Sinestezi yeteneğine sahip olan kişiler, renkleri işitebiliyorlar. Bazı insanlar şekilleri lezzet olarak algılarlar; tam tersine, lezzeti şekil olarak algılayanlar da var. Bazı kişilerin beyni, kokuyla renk arasında ilişki kurabiliyor. Pek ender karşılaşılsa da, bazı insanlarda bütün duyu kanalları birbiriyle bağlantılı olabiliyor. Bu kişilerin beyni, her sese bir renk, bir şekil ve bir lezzet atıyor.

Sinestezi sahibi kişiler sohbet ederken, söylenen sözleri renkli harflerle gözlerinin önünde görebildiklerini, yavaş konuştukları zaman, kendi söyledikleri sözcükleri çok açık bir şekilde gözlerinin önünde renkli harflerle yazılmış olarak görebildiklerini söylemekteler. Sinestezi yeteneğine sahip olan kişilerin, kendilerine özgü renkli görüntüleri var.

Böyle bir kişinin özel renk sözlüğünde A koyu kırmızı, E açık mavi, I sarı olarak ışıldamakta. M, N, L ve K yeşil, 5 Aral mavisi, 6 Prusya mavisi, 7 sarı olarak görünüyor.

Birçok insan ses tonlarını, şekil ve renklerle bağdaştırmakta. Örneğin yüksek sesler sarı olarak, frekanslı bir sesli harf beyaz olarak, bir akort, yumuşak ve yuvarlak olarak hissedilebiliyor. Bu insanlar, gözlerinin önünde gerçekleşen bu fenomene engel olamazlar; çünkü bu, kendiliğinden oluşur. Hatta bazıları bütün bunların herkeste var olduğunu ve uzun bir süre bunu normal olarak kabul ettikleri için, hiçbir zaman üzerinde konuşmadıklarını belirtmekteler. Yukarıda bahsedilen 'özel renk sözlüğü'nün sahibi, bu özelliğini 22 yaşında keşfettiğini söylüyor.

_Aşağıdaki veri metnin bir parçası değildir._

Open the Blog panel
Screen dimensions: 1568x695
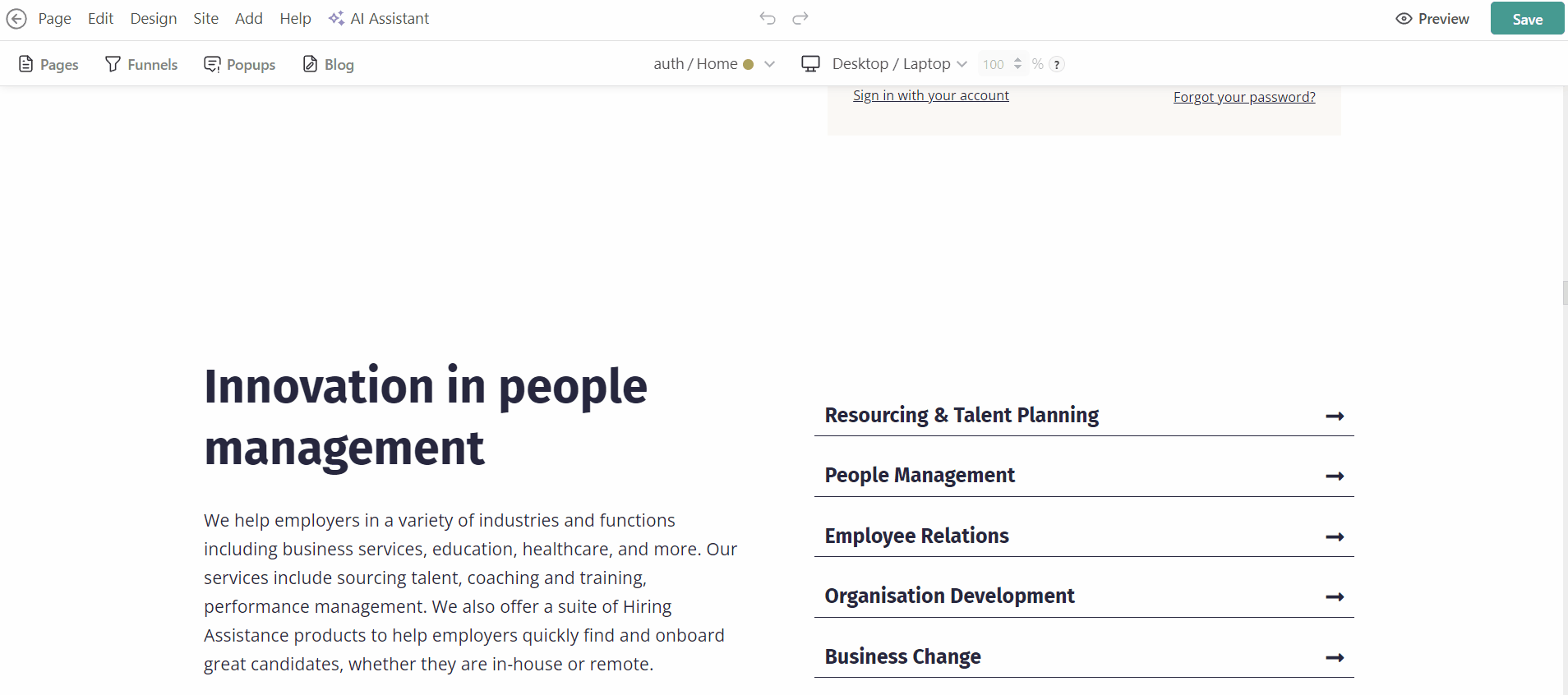pyautogui.click(x=329, y=64)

Uzun bir süre sinesteziyle müzik yeteneğinin birbiriyle ilişkili olduğu kabul edildi. Özellikle 19. yüzyılda "renkli işitmeler" sanat çevrelerinde yaygın bir konuydu. Birçok müzisyen ve ressam, o dönemlerde bir sanat akımı olan sembolizm ile ilgilenmeye başladılar. Öznel algılamaların bulunduğunu vurgulamaktaydılar, mistik eğilimleri vardı ve içinde bilmece saklı benzetmeler yapmaktan hoşlanırlardı. Duyumsal sınırları aşarak, daha fazla yaratıcılık kazanmak istiyorlardı. Böylece birbirinden farklı şeyleri birbirine bağlayarak herkesi şaşırtacak derecede yeni birşeyler yaratmak umudunu taşıyorlardı.

Bazı sanatçıların sinestezi yeteneğine sahip oldukları söyleniyor. Örneğin Kandinsky'nin böyle bir yeteneği bulunduğu belirtiliyor. Fakat artık bunu tespit edebilmek için çok geç. Kandinsky belki gerçekten sinestezi yeteneğine sahip bir ressamdı; ama belki de hayal gücü çok yüksek bir ressam.

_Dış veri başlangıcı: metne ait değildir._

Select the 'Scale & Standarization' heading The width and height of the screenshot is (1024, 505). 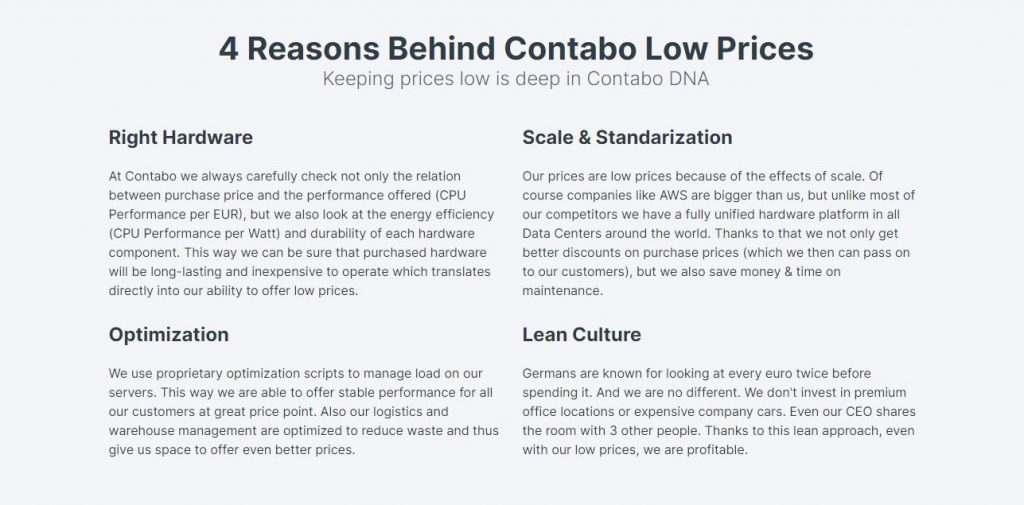627,138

Diğer taraftan, biyolojik nedenlere bağlı olarak 'işitilen renkler'le onları hayal gücüyle görebilen yetenek arasındaki sınırın nerede başlayıp nerede bittiği de bilinmiyor.

Bilim adamları, 1980'li yıllarda sinestezi yeteneğine sahip olan insanlara giderek artan bir ilgi göstermeye başladılar ve yaptıkları ilk iş, böyle bir fenomenin bulunup bulunmadığını güvence altına almak oldu. Aynı kadın ve erkeklere, uzun aralıklarla çeşitli sorular yönelttiler. Renk bağlantılarının şaşırtıcı denecek kadar kalıcı oldukları belirlendi. Sekiz buçuk yıl aradan sonra bile yüzde 92'lik bir örtüşme vardı. Sinestezi yeteneği olmayan deneklerse, daha aradan dört hafta geçmesine rağmen test sözcüklerinin yalnızca yüzde 38'iyle başlangıçta söyledikleri renkleri bağdaştırabilmekteydiler.

Sinestezi üzerine araştırmalar devam ediyor. Ancak şimdiye kadar elde edilen sonuçlar, ilginç olmalarına rağmen, birbirleriyle zıtlık gösteriyorlar. Bazı bilim adamları her insanın dört aylık oluncaya kadar sinestezi yeteneğine sahip olduğunu iddia ediyor. Buna neden olarak da, yeni doğan çocuklarda duyuların birbiriyle bağlantılı olarak işledikleri gösteriliyor. Örneğin bebekler, annenin sesine beynin büyük bir bölümünü kapsayan bölümüyle tepki verirken, yetişkin insanlarda bu, yalnızca beynin belirli bölgelerindeki merkezler sayesinde gerçekleşiyor. Benzer özelliklerin, bazı memeli hayvanlarda da bulunduğu belirtiliyor. Zamanla beyin olgunlaştıkça, enformasyon hatları arasındaki bağlantılar kayboluyor ve insan, sinestezi yeteneğini yitiriyor. Ama gerçek nedir? Onun ne olduğunu hem herkes biliyor hem de kimse bilmiyor!

Dr. İsmail Tufan
Akdeniz Univ. Fen-Ed. Fak. Sosyoloji Böl.